Based in Greenwich, Connecticut, SP filed under Chapter 11 with plants in Georgia and Oregon along with 23 recycling centers in nine states.
The case is In re Holding Liquidating II Holdings LLC, 11-13649, U.S. Bankruptcy Court, District of Delaware (Wilmington).
Clare Oaks Bondholders Recovering 45 Percent under Plan
Clare Oaks, a continuing care community with 317 units and beds, is on track to emerge from the Chapter 11 reorganization begun in December under a reorganization plan sponsored by secured bondholders owed $95.8 million.
An attempt at selling the facility generated an offer of $16 million which the bondholders found insufficient since it would have generated only $10 million for them after paying expenses and the loan financing the bankruptcy.
The bondholders submitted their own plan. The bankruptcy court in Chicago approved the explanatory disclosure statement last week. A confirmation hearing for approval of the plan is set for Oct. 25.
Bondholders are settling aside some cash that could pay as much as 2.7 percent on $1.9 million in unsecured debt.
For a projected 45 percent recovery, bondholders will receive $40 million in new second-lien bonds that will pay interest only at 4 percent for 15 years.
Emergence from Chapter 11 will be financed by a $12 million first-lien secured loan provided by some of the bondholders.
The not-for-profit facility in Bartlett, Illinois, has 164 independent living units, 17 assisted living units, 16 memory care units, and 120 skilled nursing beds. The campus is 41 acres.

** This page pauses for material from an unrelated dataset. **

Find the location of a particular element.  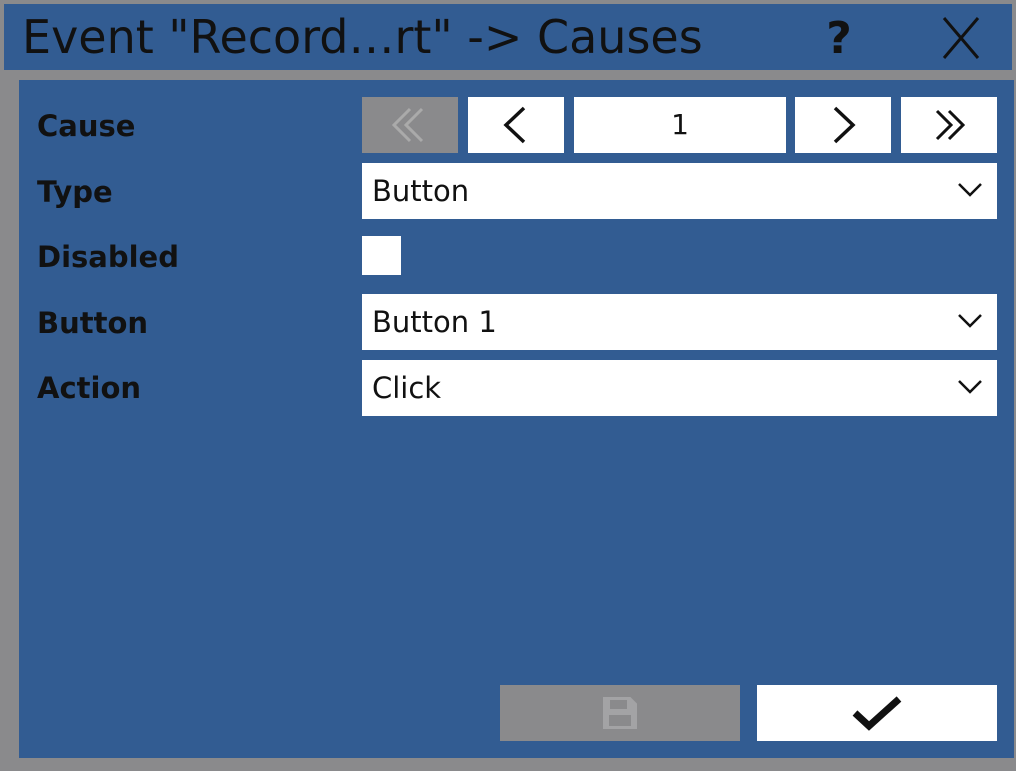

first-cause-button is located at coordinates (410, 125).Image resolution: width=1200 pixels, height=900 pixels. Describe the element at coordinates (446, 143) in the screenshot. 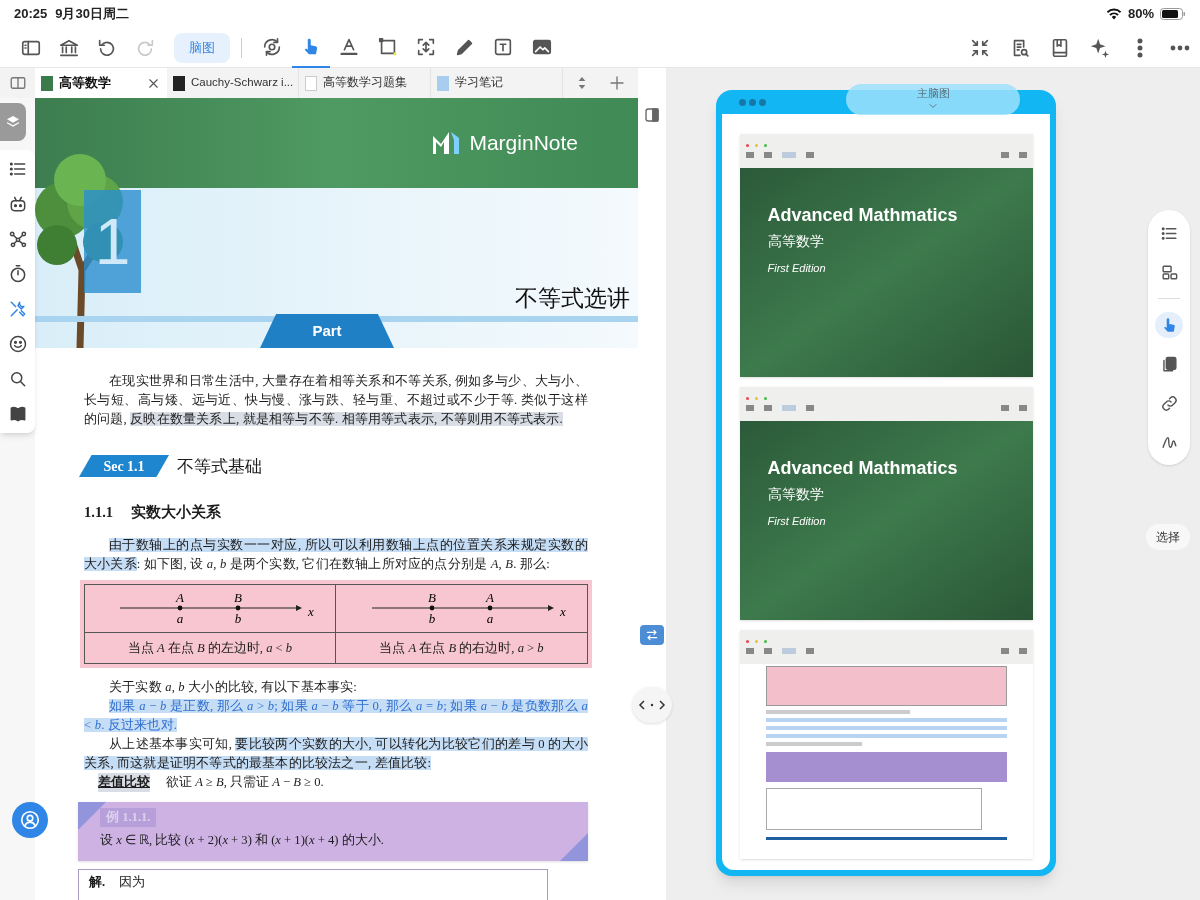

I see `logo-icon` at that location.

The Sisters of St. Joseph of the Third Order of St. Francis developed the project and own the land where it’s situated. The petition listed assets of $107.2 million against debt totaling $136.9 million.
The project was financed with $112.7 million in bonds issued through the Illinois Finance Authority. Construction began in 2006.

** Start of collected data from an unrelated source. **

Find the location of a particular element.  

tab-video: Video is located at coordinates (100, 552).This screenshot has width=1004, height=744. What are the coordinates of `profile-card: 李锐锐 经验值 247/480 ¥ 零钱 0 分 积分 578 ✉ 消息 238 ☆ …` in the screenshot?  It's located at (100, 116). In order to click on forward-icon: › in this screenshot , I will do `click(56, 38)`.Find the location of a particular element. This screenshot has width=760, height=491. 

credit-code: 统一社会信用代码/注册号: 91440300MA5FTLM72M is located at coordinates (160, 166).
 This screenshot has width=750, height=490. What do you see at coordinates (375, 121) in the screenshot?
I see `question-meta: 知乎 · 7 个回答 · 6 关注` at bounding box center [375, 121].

The case is In re Clare Oaks, 11-48903, U.S. Bankruptcy Court, Northern District Illinois (Chicago).
Northampton Generating Seeks Fifth Exclusivity Extension
Northampton Generating Co. LP, the owner of a 112-megawatt electric generating plant in Northampton, Pennsylvania, has been receiving extensions of exclusive plan-filing rights in one- month increments from the U.S. Bankruptcy Court in Charlotte, North Carolina.
Undeterred, the company filed papers last week for an 11- week enlargement of so-called exclusivity. If approved by the judge at an Oct. 9 hearing, the deadline would be pushed out to Dec. 28. The new exclusivity motion was Northampton’s fifth.

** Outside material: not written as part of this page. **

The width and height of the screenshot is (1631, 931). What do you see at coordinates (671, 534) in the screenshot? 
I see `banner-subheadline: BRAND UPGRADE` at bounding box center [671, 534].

The company again said it’s analyzing options with regard to a reorganization plan.
Northampton is now a so-called merchant electric generator as a result of terminating a power-purchase agreement with Metropolitan Edison Co. It became part of the PJM Interconnection LLC network. The plant is fueled by waste products such as waste coal, fiber waste, and tires.
The Charlotte, North Carolina-based company defaulted on bonds in 2009. Debt includes $73.4 million owing on senior bonds issued through the Pennsylvania Economic Development Financing Authority. The Authority also issued junior bonds with $21.8 million outstanding, according to a court filing.
Northampton filed for Chapter 11 protection in December and later listed asset of $205 million and debt totaling $121.5 million, including $95.4 million in secured debt.
The case is In re Northampton Generating Co. LP, 11-33095, U.S. Bankruptcy Court, Western District North Carolina (Charlotte).
Podcast & Video
Two Newspapers, Digital Domain, AMR, Rent Control
Newspaper publishers Tribune Co. and Journal Register Co. are covered in the new bankruptcy video with Bloomberg News bankruptcy columnist Bill Rochelle and Bloomberg Law’s Lee Pacchia.
In the new podcast, Rochelle talks about Digital Domain Media Group Inc. (DDMGQ) and its effort at selling the business within 10 days of bankruptcy. Rochelle engages in name dropping by identifying the deep pockets talking about financing a reorganization plan for AMR Corp., the parent of American Airlines Inc. The podcast ends with discussion of a new court opinion that might disincline tenants in rent-controlled and rent-stabilized apartments in New York City from filing bankruptcy.